See graphic on customers' inventories: tmsnrt.rs/3aeQyUq
Tractor supply in North America is the tightest in 18 years, according to Jefferies Equity Research. A recent Morgan Stanley survey of U.S. farm equipment dealers noted concerns about the potential impact of a lack of inventory on sales.
While dealers of all major farm equipment brands complained of tight inventories, the survey found that the situation was worse for those selling Deere’s equipment.
The Illinois-based company declined to comment. However, in February, Deere told investors it was facing growing constraints for some electronic components.
AGCO is prioritizing orders that dealers have received from customers over those placed to replenish stocks at showrooms. Chief Executive Eric Hansotia said he is talking to the company’s top suppliers and using “creative solutions” to get a handle on the supply situation.
The company is relying more on air freight to move components and is buying machines, particularly in South America and Europe, to help suppliers ramp up. It has added more shifts on weekends and moved production into its own factories in cases where suppliers are out of capacity.
AGCO is also storing excess raw material in its warehouses and has authorized its suppliers to procure up to 30 weeks of materials that are in short supply.
It is trying to leverage its network of global suppliers to address the shortfalls.
See graphic on order backlog: tmsnrt.rs/3gcTMeU
For example, capacity constraints and dwindling rubber supplies in part due to strong Chinese demand are causing tire shortages, particularly in Brazil. To get around the problem, AGCO is shipping tires to its factories in the South American country from suppliers in Asia and Europe - a departure from the company’s standard policy of buying them locally.
In the United States, it has shifted production out of some locations where it has become difficult to increase headcount because of COVID-19 restrictions.
“It’s our number one challenge right now by far - managing all the logistics and the volatility in the system,” Hansotia told Reuters.

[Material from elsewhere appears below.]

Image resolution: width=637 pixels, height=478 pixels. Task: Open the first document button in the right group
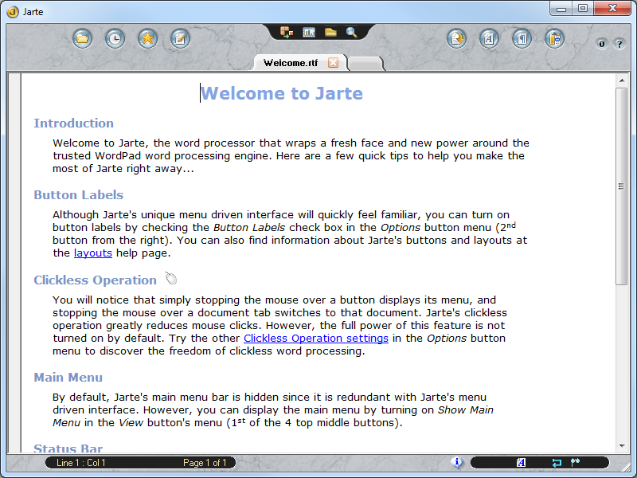[456, 38]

‘I HAVE NEVER SEEN ANYTHING LIKE THIS’
It is a sharp contrast from last spring when machinery companies including AGCO were cutting production, anticipating a prolonged downturn in equipment demand. Back then, no one expected “a hot market like this,” Hansotia said.
The shortages have not yet interrupted AGCO’s production, but its procurement team is working feverishly to secure alternative supplies of semiconductor chips, steel and plastics.
While farm equipment makers require far fewer chips than automakers, the drive to make their machines smarter has made them susceptible to chip supply shocks.
Toornman said the number of chips going into AGCO’s tractors has gone up “substantially” in the past decade. As a result, chips are the first item on the agenda at its weekly meetings on supply chains, he said.
Meanwhile, a slow ramp-up in steel production following the cuts last year has made it difficult to procure the metal on time and at a competitive price. Similarly, mass blackouts in Texas following a historic February storm has sparked a global plastics shortage.
Toornman said the wait times for both the raw materials have doubled. He expects steel shortages to persist through the year but has little clarity on when the supplies of plastics would normalize.
“I have never seen anything like this,” Toornman said. “It is ... like a perfect storm.”